Q: How do I link tfdbg against my Session in Bazel? Why do I see an error such as “ImportError: cannot import name debug”?
A: In your BUILD rule, declare dependencies: “//tensorflow:tensorflow_py” and “//tensorflow/python/debug:debug_py”. The first is the dependency that you include to use TensorFlow even without debugger support; the second enables the debugger. Then, In your Python file, add:
from tensorflow.python import debug as tf_debug
# Then wrap your TensorFlow Session with the local-CLI wrapper.
sess = tf_debug.LocalCLIDebugWrapperSession(sess)
Q: Does tfdbg help debug runtime errors such as shape mismatches?
A: Yes. tfdbg intercepts errors generated by ops during runtime and presents the errors with some debug instructions to the user in the CLI. See examples:
# Debugging shape mismatch during matrix multiplication.
python -m tensorflow.python.debug.examples.debug_errors \
--error shape_mismatch --debug
# Debugging uninitialized variable.
python -m tensorflow.python.debug.examples.debug_errors \
--error uninitialized_variable --debug
Q: How can I let my tfdbg-wrapped Sessions or Hooks run the debug mode only from the main thread?
A: This is a common use case, in which the Session object is used from multiple threads concurrently. Typically, the child threads take care of background tasks such as running enqueue operations. Often, you want to debug only the main thread (or less frequently, only one of the child threads). You can use the thread_name_filter keyword argument of LocalCLIDebugWrapperSession to achieve this type of thread-selective debugging. For example, to debug from the main thread only, construct a wrapped Session as follows:
sess = tf_debug.LocalCLIDebugWrapperSession(sess, thread_name_filter="MainThread$")
The above example relies on the fact that main threads in Python have the default name MainThread.
Q: The model I am debugging is very large. The data dumped by tfdbg fills up the free space of my disk. What can I do?

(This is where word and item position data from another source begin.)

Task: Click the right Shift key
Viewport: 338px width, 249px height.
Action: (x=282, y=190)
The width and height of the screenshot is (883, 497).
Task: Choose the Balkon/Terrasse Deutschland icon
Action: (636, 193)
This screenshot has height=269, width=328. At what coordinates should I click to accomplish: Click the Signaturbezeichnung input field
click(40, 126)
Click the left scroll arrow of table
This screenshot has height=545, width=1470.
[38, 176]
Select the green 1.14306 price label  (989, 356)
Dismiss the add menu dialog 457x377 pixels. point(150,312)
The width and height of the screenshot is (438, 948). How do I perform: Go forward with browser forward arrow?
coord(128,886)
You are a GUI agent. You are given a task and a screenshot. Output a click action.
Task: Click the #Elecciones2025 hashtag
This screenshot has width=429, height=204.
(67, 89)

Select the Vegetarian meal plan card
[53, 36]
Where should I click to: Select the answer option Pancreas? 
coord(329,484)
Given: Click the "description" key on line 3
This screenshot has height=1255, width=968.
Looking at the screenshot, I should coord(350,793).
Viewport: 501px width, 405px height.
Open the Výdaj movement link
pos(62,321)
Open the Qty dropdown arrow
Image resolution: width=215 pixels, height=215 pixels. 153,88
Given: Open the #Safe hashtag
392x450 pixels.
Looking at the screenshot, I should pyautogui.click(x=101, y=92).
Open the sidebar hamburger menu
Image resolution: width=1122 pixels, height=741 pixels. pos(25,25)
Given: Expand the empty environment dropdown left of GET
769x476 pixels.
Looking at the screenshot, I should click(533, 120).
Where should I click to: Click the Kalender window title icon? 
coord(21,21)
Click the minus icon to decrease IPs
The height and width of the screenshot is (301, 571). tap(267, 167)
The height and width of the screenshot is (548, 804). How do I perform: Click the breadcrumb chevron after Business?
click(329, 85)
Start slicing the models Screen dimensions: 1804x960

A: You might encounter this problem in any of the following situations:
models with many intermediate tensors
very large intermediate tensors
many tf.while_loop iterations
There are three possible workarounds or solutions:
The constructors of LocalCLIDebugWrapperSession and LocalCLIDebugHook provide a keyword argument, dump_root, to specify the path to which tfdbg dumps the debug data. You can use it to let tfdbg dump the debug data on a disk with larger free space. For example:
a = tf.ones([10], name="a")
b = tf.add(a, a, name="b")
sess = tf.Session()
sess = tf_debug.LocalCLIDebugWrapperSession(sess)
sess.run(b)
A: The reason why you see no data dumped is because every node in the executed TensorFlow graph is constant-folded by the TensorFlow runtime. In this exapmle, a is a constant tensor; therefore, the fetched tensor b is effectively also a constant tensor. TensorFlow’s graph optimization folds the graph that contains a and b into a single node to speed up future runs of the graph, which is why tfdbg does not generate any intermediate tensor dumps. However, if a were a tf.Variable, as in the following example:
import numpy as np
a = tf.Variable(np.ones[10], name="a")
b = tf.add(a, a, name="b")
sess = tf.Session()
sess.run(tf.global_variables_initializer())
sess = tf_debug.LocalCLIDebugWrapperSession(sess)
sess.run(b)
the constant-folding would not occur and tfdbg should show the intermediate tensor dumps.